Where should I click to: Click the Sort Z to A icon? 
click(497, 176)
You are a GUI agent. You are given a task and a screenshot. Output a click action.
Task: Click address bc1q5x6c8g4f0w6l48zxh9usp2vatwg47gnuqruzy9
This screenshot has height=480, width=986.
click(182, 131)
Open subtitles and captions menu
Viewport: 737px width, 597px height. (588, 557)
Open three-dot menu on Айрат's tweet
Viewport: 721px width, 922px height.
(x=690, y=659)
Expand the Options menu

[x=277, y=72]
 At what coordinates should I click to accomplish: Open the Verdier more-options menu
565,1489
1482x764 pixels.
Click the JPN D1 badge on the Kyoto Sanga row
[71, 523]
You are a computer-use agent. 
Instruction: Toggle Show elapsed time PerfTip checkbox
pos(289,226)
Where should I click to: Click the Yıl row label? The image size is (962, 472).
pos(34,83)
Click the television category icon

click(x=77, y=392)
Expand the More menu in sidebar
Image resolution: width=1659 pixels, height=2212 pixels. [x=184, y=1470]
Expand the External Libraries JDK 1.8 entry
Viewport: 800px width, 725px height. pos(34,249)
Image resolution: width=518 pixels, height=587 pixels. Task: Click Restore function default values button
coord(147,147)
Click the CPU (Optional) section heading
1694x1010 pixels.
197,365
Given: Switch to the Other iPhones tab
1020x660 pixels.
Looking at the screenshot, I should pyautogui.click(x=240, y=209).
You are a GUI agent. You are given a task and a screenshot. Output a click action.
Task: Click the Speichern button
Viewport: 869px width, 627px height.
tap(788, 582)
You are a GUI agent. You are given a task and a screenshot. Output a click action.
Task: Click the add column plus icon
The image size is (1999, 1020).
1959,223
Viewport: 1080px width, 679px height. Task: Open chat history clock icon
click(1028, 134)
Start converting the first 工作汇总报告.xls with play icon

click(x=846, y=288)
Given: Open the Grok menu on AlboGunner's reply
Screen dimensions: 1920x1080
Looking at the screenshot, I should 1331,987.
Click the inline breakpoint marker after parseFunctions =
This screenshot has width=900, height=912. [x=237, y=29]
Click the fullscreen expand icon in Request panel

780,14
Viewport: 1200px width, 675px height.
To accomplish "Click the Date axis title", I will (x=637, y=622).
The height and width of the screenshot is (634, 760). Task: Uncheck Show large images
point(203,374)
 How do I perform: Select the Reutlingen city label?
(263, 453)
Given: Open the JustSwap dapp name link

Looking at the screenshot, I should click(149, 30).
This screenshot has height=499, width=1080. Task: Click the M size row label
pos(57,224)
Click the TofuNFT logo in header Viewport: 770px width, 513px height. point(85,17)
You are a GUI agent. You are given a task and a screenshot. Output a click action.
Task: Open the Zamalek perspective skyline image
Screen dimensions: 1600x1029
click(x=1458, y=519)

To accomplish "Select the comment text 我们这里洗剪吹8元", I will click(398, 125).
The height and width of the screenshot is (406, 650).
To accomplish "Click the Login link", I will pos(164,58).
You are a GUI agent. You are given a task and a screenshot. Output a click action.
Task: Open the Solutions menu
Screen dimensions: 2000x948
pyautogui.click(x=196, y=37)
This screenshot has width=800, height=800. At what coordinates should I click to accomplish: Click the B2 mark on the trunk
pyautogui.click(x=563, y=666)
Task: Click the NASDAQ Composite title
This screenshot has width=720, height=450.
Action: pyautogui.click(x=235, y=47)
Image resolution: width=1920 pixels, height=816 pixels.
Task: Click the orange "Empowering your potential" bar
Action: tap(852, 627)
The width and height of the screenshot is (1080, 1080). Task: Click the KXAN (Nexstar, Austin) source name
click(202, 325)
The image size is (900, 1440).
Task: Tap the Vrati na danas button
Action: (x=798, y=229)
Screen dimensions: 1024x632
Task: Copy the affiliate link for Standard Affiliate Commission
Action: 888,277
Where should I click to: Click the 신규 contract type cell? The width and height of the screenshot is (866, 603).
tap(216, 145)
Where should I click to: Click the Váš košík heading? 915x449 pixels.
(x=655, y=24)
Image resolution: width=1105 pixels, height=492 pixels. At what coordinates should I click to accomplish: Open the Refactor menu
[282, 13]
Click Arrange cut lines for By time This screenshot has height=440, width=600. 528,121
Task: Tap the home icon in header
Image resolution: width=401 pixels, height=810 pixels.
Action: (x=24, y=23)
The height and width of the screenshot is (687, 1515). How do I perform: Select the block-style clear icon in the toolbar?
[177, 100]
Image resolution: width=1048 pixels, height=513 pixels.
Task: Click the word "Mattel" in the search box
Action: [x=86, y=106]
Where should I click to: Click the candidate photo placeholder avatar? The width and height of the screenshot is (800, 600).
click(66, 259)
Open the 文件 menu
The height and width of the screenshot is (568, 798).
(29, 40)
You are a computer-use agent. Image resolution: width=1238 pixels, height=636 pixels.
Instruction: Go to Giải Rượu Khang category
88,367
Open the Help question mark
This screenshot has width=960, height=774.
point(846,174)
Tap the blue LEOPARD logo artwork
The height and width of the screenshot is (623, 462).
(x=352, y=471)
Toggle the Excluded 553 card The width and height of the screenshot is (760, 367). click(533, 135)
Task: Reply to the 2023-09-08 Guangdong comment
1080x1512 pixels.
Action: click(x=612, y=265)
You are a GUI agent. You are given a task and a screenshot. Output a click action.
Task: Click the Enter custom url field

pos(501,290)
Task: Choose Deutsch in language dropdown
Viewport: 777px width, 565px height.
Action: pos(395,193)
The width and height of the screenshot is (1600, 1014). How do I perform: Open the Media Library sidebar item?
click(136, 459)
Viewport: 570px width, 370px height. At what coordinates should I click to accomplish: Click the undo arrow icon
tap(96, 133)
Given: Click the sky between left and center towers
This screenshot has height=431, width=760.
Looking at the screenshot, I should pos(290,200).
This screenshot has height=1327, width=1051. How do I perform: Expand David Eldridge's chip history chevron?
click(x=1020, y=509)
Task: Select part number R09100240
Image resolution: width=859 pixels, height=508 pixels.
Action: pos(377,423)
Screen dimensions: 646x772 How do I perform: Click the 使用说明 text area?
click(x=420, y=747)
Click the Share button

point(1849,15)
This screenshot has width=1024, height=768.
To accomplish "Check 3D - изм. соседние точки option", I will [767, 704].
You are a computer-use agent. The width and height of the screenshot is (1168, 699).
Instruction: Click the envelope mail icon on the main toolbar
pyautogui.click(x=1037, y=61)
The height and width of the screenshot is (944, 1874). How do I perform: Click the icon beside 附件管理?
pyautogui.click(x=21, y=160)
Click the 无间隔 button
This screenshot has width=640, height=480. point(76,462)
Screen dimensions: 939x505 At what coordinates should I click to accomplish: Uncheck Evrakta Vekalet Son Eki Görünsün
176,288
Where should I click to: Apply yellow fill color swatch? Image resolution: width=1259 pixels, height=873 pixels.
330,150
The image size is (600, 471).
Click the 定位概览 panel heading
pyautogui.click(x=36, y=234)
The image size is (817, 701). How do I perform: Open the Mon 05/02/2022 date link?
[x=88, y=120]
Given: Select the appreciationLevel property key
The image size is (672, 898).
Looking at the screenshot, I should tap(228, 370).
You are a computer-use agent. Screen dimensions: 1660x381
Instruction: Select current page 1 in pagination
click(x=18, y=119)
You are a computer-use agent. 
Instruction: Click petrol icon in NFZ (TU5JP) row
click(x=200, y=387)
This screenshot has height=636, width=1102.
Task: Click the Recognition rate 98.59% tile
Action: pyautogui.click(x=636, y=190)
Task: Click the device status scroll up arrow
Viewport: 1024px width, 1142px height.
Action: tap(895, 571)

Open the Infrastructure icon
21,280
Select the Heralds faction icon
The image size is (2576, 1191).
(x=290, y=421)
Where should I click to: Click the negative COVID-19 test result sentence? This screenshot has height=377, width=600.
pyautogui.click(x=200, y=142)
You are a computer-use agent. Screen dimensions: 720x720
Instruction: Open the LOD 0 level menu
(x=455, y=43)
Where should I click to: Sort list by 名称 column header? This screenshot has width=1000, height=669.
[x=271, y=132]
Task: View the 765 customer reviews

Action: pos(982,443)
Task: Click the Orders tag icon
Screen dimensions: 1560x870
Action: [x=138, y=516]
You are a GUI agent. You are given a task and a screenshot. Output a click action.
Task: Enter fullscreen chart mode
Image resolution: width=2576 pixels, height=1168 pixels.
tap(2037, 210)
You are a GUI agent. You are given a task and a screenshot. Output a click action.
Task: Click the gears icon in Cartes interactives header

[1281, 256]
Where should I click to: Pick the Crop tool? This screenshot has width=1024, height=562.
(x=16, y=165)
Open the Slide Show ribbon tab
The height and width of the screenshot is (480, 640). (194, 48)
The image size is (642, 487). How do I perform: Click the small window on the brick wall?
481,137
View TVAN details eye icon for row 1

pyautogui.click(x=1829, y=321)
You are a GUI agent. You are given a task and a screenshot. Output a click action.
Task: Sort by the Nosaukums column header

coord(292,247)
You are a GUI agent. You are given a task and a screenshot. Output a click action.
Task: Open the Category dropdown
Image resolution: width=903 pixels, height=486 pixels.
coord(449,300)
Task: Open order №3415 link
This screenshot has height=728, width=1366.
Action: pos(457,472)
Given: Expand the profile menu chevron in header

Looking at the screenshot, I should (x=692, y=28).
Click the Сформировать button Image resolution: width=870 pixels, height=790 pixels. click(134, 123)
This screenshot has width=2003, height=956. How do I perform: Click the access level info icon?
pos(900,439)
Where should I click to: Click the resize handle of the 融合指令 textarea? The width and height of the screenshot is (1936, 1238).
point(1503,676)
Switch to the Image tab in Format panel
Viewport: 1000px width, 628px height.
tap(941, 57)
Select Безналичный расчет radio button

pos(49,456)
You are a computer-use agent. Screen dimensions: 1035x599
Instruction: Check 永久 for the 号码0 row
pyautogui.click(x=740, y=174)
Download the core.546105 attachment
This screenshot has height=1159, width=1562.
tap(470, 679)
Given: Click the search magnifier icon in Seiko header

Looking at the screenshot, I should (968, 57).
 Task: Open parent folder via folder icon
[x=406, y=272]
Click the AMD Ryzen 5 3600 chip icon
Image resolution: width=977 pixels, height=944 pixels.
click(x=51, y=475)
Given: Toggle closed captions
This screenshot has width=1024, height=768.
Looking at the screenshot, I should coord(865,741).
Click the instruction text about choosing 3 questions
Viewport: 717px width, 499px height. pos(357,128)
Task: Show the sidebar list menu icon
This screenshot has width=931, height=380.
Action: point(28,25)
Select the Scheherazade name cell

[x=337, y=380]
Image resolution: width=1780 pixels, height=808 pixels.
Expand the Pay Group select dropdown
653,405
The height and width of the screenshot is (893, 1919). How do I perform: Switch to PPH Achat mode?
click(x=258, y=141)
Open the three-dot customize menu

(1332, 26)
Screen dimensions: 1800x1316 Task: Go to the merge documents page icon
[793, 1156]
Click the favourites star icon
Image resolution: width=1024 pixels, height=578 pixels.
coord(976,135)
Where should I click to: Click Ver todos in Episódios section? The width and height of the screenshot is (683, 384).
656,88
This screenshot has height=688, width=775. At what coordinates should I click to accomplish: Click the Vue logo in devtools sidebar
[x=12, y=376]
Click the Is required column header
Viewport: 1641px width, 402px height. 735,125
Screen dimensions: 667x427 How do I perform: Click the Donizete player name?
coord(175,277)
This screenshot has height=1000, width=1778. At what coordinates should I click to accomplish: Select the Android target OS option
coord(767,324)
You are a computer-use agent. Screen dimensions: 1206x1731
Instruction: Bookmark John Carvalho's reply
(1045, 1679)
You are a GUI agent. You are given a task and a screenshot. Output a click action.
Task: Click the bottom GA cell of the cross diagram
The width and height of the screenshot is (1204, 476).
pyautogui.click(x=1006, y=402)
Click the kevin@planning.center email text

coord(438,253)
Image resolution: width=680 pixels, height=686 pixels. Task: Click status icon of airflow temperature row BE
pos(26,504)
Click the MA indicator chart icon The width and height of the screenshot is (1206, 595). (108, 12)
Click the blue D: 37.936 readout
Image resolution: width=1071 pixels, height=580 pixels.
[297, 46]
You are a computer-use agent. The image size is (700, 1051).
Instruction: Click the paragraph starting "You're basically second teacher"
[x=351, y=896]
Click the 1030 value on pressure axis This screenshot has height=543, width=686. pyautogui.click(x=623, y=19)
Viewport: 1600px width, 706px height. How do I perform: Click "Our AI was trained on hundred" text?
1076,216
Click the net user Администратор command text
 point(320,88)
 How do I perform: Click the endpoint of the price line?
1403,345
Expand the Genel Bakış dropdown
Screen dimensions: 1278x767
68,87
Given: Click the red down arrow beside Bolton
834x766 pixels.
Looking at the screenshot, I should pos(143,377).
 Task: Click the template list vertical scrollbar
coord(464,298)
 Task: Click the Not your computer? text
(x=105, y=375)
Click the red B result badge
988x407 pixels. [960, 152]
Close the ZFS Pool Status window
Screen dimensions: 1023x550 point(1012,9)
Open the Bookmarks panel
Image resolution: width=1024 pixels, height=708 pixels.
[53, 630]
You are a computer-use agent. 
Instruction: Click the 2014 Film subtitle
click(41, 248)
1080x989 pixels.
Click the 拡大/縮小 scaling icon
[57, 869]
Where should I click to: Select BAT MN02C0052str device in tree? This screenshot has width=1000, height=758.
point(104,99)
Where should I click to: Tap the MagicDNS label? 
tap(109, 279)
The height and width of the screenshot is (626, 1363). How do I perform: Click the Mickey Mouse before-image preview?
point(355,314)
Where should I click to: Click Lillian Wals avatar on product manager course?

**Goal of the exercise**
Could you return every line from the entries above in which the string "will" occurs?

**Solution**
To accomplish "Click the Date axis title", I will (x=637, y=622).
To accomplish "Select the comment text 我们这里洗剪吹8元", I will click(398, 125).
To accomplish "Click the Login link", I will pos(164,58).
To accomplish "Check 3D - изм. соседние точки option", I will [767, 704].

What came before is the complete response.